Hoch vom Dachstein an…

Naja wirklich angefangen hat diese Woche nicht am Dachstein sondern in Linz.
Obwohl ich mich irgendwie kränklich fühlte fuhr ich am Montag morgen 2 1/2 Stunden nach Linz um mir dort einen Vortrag über Netzwerktechnik anzuhören.
Schon während dem Unterricht machte ich mich auf die Suche nach einem Hallenbad in der Nähe meines Hotels. Schnell wurde ich fündig. Direkt vor dem Eingang meines Hotels befand sich auch der Eingang zum „Parkbad“. Nur leider ist dieses Montags geschlossen. Ich wich also auf das ca. 8km entfernte „Hummelbad“ aus. Dort war – wie könnte es auch anders sein – die Hölle los. Trotzdem schwomm ich meine Bahnen.

Am Dienstag stand ich dann bereits um 6:00 auf um einen morgentlichen Lauf zu absolvieren. Das erste Mal, dass ich bei Minusgraden gelaufen bin. (ca. -4°C) Erst war ich skeptisch, weil ich nicht wusste, wie meine bereits angeschlagener Körper darauf reagieren würde. Doch ich dank guter Kleidung wurde es zumindest nicht schlimmer. Trotzdem war es ungewohnt bei Minusgraden zu laufen. Vor allem das Atmen viel mir anfangs schwer. Das legte sich jedoch nach etwa 10 Minuten.
Am Nachmittag nach der Schulung ging ging ich dann ins benachbarte Parkbad. Dort waren 3 von 6 Bahnen für die Vereinsschwimmer gesperrt und auf den restlichen 3 Bahnen tummelten sich ca. 10 Leute. Aber was solls. Rückzieher wird sowieso keiner mehr gemacht 🙂

Am Mittwoch Morgen wieder dasselbe Spiel. Nur das es dieses Mal noch kälter war und erst als ich das Hotel verlassen habe, bemerkte ich, dass es wohl die ganze Nacht geschneit hat. Herrliche Kulisse also für einen Lauf entlang der Donau.
Am Nachmittag gings dann wieder ab Richtung Heimat.
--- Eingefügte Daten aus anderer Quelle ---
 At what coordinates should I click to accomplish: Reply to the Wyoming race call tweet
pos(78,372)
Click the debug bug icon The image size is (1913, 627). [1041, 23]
Am Donnerstag gleich um 7:00 Uhr ab nach Ramsau am Dachstein um die dortige „nordische Kombination“ zu übertragen. Nachdem alles aufgebaut und verkabelt war, gings auch dort ins Dorf-Hallenbad mit anschließendem Saunabesuch.. HMMM relax.

Am Freitag nutze ich den schönen Nachmittag um einen kurzen Lauf bei ca. -10°C zu machen. Irgendwie hab ich während diesem nicht ganz daran gedacht, dass ich dieselbe Strecke die ich gerade relativ zügig bergab gelaufen bin, auch wieder bergauf zurücklaufen muss 🙂 Doch der Ausblick beim Wendepunkt entschädigte mich.

Am Abend dann wieder das selbe Programm wie am Vortag. Erst Hallenbad danach entspannen in der Sauna.

Aus dem langlaufen wurde bisher leider nichts. Dafür hat die Zeit dann doch nicht gereicht. Am Montag würde es hier zwar noch einen 2-stündigen Kurs geben, aber ich bin froh wenn ich endlich wieder nach Hause kann, und deshalb werde ich das Langlaufen ein anderes Mal nachholen.